Dataset entries
************

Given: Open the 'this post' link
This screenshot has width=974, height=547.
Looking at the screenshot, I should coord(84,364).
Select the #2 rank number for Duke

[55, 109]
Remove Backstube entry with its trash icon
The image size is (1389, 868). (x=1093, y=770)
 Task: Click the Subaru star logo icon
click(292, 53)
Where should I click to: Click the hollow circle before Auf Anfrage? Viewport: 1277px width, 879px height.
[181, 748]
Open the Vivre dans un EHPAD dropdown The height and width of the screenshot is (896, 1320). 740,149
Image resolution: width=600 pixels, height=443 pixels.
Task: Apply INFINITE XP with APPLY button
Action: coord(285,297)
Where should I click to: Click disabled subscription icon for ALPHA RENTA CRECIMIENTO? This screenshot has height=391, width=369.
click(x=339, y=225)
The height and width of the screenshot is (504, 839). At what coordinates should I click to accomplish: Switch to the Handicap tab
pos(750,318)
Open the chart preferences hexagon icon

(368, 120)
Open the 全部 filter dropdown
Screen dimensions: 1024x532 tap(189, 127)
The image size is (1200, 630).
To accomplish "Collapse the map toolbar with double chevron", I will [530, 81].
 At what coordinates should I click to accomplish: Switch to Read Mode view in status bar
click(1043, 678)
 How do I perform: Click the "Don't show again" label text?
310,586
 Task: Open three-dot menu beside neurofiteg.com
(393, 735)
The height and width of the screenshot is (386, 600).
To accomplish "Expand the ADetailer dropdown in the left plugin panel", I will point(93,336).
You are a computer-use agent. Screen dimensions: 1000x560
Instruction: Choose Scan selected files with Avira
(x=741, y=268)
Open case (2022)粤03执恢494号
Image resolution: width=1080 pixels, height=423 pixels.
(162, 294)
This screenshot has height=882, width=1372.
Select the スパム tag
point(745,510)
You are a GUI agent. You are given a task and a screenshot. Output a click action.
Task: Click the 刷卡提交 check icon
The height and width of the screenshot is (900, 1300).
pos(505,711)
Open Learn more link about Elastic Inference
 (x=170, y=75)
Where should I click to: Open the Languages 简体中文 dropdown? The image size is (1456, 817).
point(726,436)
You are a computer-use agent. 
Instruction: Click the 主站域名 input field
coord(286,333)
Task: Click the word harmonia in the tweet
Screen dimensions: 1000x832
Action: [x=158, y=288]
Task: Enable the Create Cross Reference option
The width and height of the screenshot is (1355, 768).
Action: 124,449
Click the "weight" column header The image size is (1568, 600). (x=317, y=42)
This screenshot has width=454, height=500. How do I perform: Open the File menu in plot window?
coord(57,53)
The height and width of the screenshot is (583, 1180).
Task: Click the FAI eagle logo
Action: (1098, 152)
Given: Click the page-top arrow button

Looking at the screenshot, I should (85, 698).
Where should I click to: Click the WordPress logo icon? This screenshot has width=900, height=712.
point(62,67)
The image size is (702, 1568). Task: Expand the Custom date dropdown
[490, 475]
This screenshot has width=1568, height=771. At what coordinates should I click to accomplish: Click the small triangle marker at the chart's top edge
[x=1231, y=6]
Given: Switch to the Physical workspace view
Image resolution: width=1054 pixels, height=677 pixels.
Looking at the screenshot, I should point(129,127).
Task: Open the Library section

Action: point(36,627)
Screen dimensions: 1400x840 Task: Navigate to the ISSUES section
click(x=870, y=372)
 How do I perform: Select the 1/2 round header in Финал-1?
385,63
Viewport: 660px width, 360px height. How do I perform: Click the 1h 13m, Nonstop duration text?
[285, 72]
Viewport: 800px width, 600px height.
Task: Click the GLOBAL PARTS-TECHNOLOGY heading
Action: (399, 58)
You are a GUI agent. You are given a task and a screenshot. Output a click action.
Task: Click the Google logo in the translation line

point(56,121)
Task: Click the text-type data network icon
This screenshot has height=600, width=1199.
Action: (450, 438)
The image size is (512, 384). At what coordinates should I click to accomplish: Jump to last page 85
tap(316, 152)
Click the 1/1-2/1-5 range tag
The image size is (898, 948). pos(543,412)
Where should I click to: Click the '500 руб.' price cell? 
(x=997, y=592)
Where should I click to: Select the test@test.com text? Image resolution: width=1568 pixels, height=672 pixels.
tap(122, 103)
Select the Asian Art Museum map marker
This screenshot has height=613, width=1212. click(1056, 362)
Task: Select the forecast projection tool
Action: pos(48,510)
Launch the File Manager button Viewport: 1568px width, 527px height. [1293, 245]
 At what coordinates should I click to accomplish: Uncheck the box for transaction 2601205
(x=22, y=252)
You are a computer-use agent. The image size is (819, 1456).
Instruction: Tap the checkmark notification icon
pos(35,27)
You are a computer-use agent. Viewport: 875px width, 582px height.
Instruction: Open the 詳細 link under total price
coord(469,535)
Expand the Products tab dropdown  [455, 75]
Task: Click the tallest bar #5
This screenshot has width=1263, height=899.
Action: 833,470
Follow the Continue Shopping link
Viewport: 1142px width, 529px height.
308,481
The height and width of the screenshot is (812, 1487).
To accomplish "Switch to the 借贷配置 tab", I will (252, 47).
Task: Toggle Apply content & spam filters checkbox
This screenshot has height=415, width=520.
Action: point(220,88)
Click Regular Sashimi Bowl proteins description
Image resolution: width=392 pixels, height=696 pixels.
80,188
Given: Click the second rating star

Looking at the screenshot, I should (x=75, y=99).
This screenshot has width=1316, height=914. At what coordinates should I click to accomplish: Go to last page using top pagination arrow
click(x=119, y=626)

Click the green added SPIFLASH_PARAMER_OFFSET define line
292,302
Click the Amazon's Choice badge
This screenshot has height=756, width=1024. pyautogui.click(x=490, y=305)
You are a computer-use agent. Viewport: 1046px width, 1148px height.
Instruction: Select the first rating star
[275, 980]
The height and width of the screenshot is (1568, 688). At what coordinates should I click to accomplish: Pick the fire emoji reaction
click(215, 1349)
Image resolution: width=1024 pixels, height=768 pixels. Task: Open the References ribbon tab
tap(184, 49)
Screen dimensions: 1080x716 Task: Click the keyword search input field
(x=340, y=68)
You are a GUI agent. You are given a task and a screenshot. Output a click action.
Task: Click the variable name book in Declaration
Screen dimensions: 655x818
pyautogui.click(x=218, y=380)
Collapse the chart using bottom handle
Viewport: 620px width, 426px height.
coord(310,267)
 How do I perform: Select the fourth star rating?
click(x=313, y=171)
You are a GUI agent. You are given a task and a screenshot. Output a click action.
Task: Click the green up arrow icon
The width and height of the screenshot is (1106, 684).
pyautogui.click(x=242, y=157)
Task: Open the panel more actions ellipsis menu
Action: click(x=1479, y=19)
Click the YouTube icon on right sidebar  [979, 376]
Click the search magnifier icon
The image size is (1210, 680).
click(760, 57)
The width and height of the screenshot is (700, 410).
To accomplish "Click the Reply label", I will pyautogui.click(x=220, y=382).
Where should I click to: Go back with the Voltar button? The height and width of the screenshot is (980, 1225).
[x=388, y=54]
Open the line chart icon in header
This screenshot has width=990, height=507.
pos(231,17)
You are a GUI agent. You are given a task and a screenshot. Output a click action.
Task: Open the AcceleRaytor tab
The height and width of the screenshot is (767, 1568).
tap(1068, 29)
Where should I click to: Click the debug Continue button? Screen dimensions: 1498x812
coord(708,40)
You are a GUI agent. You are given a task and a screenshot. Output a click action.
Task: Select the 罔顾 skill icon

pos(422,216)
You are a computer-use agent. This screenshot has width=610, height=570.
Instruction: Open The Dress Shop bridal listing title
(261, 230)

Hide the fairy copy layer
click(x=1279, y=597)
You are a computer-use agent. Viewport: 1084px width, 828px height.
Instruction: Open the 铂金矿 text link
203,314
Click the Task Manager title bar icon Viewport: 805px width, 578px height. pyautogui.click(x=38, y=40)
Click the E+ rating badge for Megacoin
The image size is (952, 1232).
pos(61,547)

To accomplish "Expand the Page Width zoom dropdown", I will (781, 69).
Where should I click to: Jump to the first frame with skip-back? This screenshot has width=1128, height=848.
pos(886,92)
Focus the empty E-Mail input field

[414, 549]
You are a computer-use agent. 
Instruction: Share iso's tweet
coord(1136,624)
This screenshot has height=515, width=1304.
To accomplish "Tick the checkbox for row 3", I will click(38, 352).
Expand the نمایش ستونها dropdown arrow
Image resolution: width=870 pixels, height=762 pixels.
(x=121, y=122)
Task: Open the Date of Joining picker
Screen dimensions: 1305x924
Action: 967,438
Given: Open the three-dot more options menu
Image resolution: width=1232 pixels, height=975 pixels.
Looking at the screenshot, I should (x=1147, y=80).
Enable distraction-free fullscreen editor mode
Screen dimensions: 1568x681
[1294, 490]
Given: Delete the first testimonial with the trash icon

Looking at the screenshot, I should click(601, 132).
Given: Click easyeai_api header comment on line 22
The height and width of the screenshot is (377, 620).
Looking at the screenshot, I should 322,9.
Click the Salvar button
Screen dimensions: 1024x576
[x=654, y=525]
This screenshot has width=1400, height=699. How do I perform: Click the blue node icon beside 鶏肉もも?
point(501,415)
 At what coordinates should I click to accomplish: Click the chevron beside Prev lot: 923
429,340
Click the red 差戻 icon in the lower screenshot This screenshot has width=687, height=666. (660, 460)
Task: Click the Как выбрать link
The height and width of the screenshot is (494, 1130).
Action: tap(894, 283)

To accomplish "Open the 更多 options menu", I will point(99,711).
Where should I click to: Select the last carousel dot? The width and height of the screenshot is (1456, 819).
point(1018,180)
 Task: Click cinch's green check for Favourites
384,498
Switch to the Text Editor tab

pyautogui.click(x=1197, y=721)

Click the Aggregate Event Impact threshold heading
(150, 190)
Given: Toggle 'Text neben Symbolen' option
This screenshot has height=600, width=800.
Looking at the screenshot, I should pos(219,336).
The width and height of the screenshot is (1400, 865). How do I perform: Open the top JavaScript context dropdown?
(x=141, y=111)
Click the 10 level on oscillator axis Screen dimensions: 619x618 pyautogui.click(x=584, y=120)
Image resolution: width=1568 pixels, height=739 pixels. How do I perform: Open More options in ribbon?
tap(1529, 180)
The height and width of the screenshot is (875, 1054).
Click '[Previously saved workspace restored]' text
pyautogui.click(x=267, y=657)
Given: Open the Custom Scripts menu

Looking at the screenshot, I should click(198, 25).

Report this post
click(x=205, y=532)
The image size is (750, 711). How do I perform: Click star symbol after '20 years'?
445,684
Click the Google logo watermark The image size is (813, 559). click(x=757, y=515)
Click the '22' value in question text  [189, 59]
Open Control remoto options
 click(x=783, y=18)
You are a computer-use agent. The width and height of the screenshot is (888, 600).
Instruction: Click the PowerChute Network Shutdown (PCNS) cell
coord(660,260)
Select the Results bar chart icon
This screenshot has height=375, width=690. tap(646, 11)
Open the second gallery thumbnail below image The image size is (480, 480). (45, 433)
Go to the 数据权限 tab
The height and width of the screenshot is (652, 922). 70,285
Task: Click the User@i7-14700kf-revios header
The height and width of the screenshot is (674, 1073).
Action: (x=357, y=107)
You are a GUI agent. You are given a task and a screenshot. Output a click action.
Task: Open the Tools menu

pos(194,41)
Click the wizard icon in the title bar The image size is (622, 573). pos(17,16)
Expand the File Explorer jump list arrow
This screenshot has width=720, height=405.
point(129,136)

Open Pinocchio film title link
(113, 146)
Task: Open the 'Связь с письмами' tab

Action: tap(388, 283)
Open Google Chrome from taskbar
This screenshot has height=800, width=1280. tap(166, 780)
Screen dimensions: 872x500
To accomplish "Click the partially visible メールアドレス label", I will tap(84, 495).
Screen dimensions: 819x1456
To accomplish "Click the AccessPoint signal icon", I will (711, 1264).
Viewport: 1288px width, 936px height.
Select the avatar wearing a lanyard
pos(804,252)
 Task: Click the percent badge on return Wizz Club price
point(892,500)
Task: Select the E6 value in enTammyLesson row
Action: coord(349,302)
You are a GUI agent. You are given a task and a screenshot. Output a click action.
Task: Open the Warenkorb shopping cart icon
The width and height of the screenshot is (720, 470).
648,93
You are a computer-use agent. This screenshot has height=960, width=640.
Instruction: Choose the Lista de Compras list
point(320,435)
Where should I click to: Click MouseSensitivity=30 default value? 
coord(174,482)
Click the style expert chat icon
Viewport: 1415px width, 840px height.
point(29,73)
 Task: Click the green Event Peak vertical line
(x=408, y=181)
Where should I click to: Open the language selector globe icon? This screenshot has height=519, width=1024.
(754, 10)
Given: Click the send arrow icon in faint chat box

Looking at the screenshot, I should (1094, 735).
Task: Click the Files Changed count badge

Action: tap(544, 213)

************

# What the task asks
Begin with the first line of the data above and, please, print each line exactly until you have printed the line containing "You are a computer-use agent. Screen"; print nothing else.

# Solution to this task
Given: Open the 'this post' link
This screenshot has width=974, height=547.
Looking at the screenshot, I should coord(84,364).
Select the #2 rank number for Duke

[55, 109]
Remove Backstube entry with its trash icon
The image size is (1389, 868). (x=1093, y=770)
 Task: Click the Subaru star logo icon
click(292, 53)
Where should I click to: Click the hollow circle before Auf Anfrage? Viewport: 1277px width, 879px height.
[181, 748]
Open the Vivre dans un EHPAD dropdown The height and width of the screenshot is (896, 1320). 740,149
Image resolution: width=600 pixels, height=443 pixels.
Task: Apply INFINITE XP with APPLY button
Action: coord(285,297)
Where should I click to: Click disabled subscription icon for ALPHA RENTA CRECIMIENTO? This screenshot has height=391, width=369.
click(x=339, y=225)
The height and width of the screenshot is (504, 839). At what coordinates should I click to accomplish: Switch to the Handicap tab
pos(750,318)
Open the chart preferences hexagon icon

(368, 120)
Open the 全部 filter dropdown
Screen dimensions: 1024x532 tap(189, 127)
The image size is (1200, 630).
To accomplish "Collapse the map toolbar with double chevron", I will [530, 81].
 At what coordinates should I click to accomplish: Switch to Read Mode view in status bar
click(1043, 678)
 How do I perform: Click the "Don't show again" label text?
310,586
 Task: Open three-dot menu beside neurofiteg.com
(393, 735)
The height and width of the screenshot is (386, 600).
To accomplish "Expand the ADetailer dropdown in the left plugin panel", I will point(93,336).
You are a computer-use agent. Screen dimensions: 1000x560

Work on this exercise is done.